» **PROBLEM DETAILS**:
The expected result is the material below, reproduced exactly from its first line through the line containing "Given: Click the solid".

= = =

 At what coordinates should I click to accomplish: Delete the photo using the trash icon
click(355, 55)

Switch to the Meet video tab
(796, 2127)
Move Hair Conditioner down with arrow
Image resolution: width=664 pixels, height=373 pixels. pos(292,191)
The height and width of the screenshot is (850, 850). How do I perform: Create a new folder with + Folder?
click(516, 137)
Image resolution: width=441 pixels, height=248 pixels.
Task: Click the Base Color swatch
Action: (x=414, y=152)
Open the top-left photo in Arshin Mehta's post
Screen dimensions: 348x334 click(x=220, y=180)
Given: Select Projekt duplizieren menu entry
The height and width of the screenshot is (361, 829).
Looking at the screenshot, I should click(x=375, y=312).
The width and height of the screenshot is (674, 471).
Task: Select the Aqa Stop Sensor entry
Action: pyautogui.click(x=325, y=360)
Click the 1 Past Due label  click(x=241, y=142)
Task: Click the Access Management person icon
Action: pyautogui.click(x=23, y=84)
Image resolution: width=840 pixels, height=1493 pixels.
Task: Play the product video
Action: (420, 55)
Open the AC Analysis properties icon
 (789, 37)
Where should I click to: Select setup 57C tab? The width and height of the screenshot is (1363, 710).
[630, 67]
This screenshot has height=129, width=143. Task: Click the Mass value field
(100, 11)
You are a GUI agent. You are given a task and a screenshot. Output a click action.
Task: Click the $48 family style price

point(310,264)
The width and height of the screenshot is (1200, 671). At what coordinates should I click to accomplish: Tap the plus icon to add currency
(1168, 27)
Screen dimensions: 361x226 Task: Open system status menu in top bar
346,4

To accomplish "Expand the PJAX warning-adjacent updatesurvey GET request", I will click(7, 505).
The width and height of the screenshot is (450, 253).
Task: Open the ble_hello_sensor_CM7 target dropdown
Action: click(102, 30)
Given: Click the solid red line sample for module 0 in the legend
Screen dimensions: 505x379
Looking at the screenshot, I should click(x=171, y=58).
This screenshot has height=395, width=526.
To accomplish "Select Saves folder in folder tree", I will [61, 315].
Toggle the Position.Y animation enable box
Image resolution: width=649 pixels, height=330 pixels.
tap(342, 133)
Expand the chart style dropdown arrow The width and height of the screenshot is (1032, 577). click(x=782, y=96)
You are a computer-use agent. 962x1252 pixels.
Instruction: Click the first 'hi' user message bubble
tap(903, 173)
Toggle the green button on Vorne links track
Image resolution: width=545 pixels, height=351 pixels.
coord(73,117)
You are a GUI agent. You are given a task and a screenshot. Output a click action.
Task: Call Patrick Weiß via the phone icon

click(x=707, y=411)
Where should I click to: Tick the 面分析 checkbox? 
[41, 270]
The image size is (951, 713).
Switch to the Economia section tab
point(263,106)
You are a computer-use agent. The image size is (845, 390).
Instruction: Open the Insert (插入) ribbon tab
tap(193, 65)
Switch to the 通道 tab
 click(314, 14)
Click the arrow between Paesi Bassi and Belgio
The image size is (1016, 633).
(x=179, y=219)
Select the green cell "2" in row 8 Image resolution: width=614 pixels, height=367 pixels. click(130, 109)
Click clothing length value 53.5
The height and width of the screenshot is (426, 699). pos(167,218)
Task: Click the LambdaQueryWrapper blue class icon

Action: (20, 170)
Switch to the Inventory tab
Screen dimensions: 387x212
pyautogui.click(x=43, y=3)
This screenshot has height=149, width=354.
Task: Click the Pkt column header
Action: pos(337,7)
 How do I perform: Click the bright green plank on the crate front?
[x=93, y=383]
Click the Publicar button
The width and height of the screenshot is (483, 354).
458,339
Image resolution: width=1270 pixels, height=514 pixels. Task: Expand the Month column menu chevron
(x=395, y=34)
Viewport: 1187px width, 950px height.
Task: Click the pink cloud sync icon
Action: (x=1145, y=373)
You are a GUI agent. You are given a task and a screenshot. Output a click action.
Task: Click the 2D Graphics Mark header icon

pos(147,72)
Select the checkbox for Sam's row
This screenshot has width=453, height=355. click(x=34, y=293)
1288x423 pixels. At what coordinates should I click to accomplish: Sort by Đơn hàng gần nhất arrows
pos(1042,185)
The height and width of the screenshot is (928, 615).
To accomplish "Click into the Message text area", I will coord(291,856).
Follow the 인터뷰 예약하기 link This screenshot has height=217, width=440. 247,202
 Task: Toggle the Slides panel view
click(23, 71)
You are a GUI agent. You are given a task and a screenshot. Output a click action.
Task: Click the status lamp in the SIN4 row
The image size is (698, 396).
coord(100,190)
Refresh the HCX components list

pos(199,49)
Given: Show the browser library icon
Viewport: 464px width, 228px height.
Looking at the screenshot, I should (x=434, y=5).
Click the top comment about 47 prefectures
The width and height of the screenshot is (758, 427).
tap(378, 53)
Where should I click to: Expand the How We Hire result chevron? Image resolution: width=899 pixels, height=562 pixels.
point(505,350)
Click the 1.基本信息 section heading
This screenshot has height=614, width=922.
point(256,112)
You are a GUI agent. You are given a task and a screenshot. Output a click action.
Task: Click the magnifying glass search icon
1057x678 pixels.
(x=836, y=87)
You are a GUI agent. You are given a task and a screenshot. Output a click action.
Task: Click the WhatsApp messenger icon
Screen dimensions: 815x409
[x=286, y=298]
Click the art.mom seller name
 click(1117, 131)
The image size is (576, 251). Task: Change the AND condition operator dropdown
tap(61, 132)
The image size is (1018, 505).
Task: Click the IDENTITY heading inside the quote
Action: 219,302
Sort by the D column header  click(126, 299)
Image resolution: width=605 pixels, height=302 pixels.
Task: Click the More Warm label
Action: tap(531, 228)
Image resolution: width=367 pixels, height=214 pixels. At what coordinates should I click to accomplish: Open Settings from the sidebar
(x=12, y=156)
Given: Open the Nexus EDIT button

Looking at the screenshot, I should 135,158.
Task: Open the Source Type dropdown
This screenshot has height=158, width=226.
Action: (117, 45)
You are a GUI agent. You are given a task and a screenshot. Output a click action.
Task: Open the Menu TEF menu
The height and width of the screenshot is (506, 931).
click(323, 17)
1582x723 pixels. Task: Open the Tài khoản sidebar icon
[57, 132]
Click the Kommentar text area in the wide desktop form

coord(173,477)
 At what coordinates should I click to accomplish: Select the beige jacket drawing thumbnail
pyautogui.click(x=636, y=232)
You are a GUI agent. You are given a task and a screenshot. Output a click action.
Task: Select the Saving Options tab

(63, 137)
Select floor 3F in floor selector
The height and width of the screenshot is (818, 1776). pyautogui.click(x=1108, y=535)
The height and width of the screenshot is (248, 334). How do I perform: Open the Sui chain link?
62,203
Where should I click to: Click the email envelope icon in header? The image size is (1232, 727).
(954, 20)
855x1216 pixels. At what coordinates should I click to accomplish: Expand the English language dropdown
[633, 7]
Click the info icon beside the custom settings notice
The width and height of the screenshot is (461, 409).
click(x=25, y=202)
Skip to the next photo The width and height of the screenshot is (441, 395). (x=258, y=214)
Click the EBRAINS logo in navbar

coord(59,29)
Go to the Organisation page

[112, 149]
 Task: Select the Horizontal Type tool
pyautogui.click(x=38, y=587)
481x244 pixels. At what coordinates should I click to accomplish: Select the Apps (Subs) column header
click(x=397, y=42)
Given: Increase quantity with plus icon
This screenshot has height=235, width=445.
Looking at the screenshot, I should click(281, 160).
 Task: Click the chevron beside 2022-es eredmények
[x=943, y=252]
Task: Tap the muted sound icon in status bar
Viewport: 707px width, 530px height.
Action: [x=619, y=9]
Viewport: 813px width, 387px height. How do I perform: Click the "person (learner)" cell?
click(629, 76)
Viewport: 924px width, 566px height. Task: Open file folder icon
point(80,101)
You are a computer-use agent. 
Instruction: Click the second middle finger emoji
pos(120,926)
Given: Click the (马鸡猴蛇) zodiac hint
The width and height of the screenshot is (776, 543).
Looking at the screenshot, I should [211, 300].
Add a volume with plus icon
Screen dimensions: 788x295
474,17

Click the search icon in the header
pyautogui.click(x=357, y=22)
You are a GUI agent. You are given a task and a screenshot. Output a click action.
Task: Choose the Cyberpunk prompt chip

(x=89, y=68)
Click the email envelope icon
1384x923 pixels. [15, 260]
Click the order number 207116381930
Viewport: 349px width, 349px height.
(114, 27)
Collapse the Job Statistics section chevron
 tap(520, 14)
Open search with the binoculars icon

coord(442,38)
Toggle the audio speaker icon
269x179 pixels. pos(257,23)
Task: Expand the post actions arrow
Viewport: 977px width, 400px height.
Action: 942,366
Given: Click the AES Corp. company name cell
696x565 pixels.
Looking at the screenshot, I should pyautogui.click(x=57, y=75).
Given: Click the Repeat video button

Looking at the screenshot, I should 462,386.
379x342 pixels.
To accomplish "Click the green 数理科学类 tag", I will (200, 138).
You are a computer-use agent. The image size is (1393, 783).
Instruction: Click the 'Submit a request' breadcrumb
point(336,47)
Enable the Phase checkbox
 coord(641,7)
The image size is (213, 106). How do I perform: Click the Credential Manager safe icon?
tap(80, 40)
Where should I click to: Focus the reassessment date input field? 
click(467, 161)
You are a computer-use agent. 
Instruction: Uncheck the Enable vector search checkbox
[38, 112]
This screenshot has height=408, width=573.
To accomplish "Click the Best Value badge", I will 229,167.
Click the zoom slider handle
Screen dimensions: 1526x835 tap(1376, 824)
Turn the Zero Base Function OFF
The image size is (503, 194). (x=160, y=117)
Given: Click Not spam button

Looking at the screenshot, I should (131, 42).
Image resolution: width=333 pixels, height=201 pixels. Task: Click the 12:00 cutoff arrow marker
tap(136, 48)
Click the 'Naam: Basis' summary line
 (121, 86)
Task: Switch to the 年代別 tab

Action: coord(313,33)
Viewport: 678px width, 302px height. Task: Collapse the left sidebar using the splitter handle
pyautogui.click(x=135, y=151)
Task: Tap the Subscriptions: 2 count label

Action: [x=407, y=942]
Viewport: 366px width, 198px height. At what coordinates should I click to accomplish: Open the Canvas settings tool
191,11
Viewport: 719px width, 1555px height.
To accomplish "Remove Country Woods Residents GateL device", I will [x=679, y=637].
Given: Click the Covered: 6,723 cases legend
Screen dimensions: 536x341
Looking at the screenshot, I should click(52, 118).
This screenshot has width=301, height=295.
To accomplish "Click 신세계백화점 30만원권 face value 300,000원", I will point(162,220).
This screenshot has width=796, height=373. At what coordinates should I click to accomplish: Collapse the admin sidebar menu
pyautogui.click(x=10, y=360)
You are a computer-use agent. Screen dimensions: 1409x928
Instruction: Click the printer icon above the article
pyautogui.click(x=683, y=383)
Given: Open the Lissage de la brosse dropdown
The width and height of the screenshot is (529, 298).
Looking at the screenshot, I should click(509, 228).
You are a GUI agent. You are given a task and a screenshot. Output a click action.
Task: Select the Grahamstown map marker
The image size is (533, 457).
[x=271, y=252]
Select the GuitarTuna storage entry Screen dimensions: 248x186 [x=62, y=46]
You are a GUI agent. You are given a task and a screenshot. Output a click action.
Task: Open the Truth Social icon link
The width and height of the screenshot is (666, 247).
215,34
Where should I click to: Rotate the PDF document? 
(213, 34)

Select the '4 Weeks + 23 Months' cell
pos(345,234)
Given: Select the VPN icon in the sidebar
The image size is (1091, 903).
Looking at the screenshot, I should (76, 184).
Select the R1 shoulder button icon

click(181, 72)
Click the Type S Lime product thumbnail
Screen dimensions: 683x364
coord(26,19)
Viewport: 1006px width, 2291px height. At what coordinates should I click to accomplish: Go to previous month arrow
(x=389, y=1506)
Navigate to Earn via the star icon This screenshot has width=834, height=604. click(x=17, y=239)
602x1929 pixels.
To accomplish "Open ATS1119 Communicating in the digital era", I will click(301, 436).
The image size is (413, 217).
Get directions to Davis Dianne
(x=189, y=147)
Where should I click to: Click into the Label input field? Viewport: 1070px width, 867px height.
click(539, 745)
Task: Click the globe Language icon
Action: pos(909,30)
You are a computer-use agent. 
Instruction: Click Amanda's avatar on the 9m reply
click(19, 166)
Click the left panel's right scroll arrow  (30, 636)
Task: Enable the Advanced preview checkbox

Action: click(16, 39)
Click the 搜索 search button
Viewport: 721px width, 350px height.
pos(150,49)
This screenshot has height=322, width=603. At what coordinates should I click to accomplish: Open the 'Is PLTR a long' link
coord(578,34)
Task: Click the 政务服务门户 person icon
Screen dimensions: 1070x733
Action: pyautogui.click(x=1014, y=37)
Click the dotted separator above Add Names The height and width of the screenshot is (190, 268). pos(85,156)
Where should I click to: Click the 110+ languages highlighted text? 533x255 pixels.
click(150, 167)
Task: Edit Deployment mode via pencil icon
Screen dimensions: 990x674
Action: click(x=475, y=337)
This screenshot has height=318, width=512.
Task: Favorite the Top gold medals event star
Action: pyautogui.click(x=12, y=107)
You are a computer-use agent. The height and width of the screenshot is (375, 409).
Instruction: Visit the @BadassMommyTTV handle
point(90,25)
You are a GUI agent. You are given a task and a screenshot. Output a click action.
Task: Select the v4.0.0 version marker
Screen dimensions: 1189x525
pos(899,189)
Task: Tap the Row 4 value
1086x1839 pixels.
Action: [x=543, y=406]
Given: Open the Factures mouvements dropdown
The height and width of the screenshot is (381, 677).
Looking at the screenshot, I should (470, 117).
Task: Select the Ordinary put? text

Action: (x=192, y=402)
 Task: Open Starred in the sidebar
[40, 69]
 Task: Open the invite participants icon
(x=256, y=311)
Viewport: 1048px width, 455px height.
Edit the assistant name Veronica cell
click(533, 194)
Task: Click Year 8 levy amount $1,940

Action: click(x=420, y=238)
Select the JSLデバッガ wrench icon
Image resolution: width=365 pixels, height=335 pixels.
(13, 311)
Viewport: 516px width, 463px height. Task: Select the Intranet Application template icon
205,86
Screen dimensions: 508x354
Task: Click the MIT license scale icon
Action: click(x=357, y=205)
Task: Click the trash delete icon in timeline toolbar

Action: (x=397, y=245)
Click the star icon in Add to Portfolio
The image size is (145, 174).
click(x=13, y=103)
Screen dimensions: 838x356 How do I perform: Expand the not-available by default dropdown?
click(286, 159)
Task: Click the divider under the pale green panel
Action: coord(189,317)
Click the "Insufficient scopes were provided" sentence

= = =

» **ANSWER TO THIS PROBLEM**:
 At what coordinates should I click to accomplish: Delete the photo using the trash icon
click(355, 55)

Switch to the Meet video tab
(796, 2127)
Move Hair Conditioner down with arrow
Image resolution: width=664 pixels, height=373 pixels. pos(292,191)
The height and width of the screenshot is (850, 850). How do I perform: Create a new folder with + Folder?
click(516, 137)
Image resolution: width=441 pixels, height=248 pixels.
Task: Click the Base Color swatch
Action: (x=414, y=152)
Open the top-left photo in Arshin Mehta's post
Screen dimensions: 348x334 click(x=220, y=180)
Given: Select Projekt duplizieren menu entry
The height and width of the screenshot is (361, 829).
Looking at the screenshot, I should click(x=375, y=312).
The width and height of the screenshot is (674, 471).
Task: Select the Aqa Stop Sensor entry
Action: pyautogui.click(x=325, y=360)
Click the 1 Past Due label  click(x=241, y=142)
Task: Click the Access Management person icon
Action: pyautogui.click(x=23, y=84)
Image resolution: width=840 pixels, height=1493 pixels.
Task: Play the product video
Action: (420, 55)
Open the AC Analysis properties icon
 (789, 37)
Where should I click to: Select setup 57C tab? The width and height of the screenshot is (1363, 710).
[630, 67]
This screenshot has height=129, width=143. Task: Click the Mass value field
(100, 11)
You are a GUI agent. You are given a task and a screenshot. Output a click action.
Task: Click the $48 family style price

point(310,264)
The width and height of the screenshot is (1200, 671). At what coordinates should I click to accomplish: Tap the plus icon to add currency
(1168, 27)
Screen dimensions: 361x226 Task: Open system status menu in top bar
346,4

To accomplish "Expand the PJAX warning-adjacent updatesurvey GET request", I will click(7, 505).
The width and height of the screenshot is (450, 253).
Task: Open the ble_hello_sensor_CM7 target dropdown
Action: click(102, 30)
Given: Click the solid red line sample for module 0 in the legend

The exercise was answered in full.